Lebih lanjut pakar komunikasi politik tersebut menyatakan Indonesia harus bisa memastikan nilai-nilai Pancasila yang merupakan bekal Indonesia menuju masa depan agar tetap relevan dan diterapkan oleh generasi muda di tengah derasnya arus informasi dan pengaruh budaya asing.

Upaya tersebut dapat dilaksanakan dengan memasukkan nilai-nilai Pancasila dalam kurikulum pendidikan sejak dini. Selain itu, peran keluarga dan lingkungan masyarakat sangat krusial dalam menanamkan nilai-nilai ini. "Kita harus menjadi teladan dalam kehidupan sehari-hari dan menciptakan ruang bagi diskusi yang konstruktif tentang pentingnya Pancasila," tandasnya.

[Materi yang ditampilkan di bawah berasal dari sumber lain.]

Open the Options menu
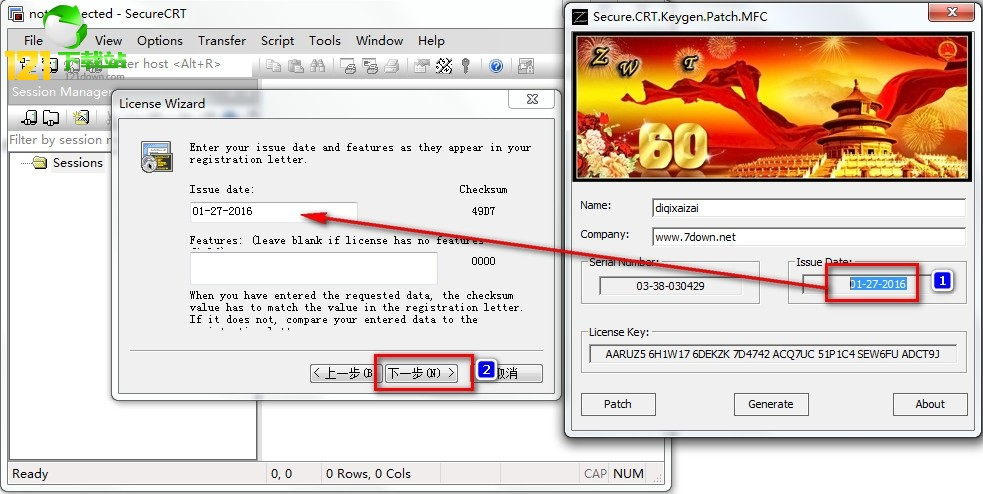The width and height of the screenshot is (983, 494). point(160,41)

Lebih lanjut Benny berharap semangat Pancasila semakin mengakar dalam diri setiap warga negara Indonesia.

"Kita sebagai warga negara Indonesia hendaknya bersama-sama menjaga dan mengaktualisasikan nilai-nilai Pancasila demi masa depan bangsa yang lebih baik. Dengan semangat gotong royong dan kebersamaan, Pancasila diharapkan dapat terus menjadi pedoman dalam setiap langkah dan kebijakan yang diambil oleh bangsa ini, dan tidak hanya menjadi ideologi yang hidup, namun juga dapat bekerja nyata dalam seluruh proses kehidupan bermasyarakat," katanya.

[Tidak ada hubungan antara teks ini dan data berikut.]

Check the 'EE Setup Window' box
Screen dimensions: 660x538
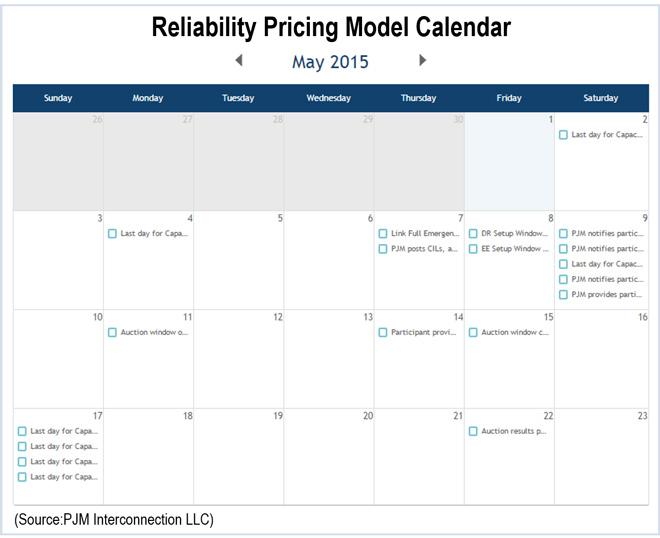tap(473, 249)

Benny menutup paparannya dengan menyatakan sosialisasi nilai-nilai Pancasila, terutama kepada generasi muda, merupakan investasi penting untuk memastikan nilai-nilai luhur bangsa tidak saja tetap hidup dan relevan di masa depan namun juga dapat menjadi dasar etika dalam bergerak, bertingkah laku dan membuat kebijakan bagi seluruh warga negara Indonesia, baik masyarakat maupun pemerintah.

"Semoga semangat Pancasila terus berkobar di hati setiap warga negara Indonesia, menjadikan bangsa ini kuat, tangguh, dan siap menghadapi segala tantangan zaman," kata Benny.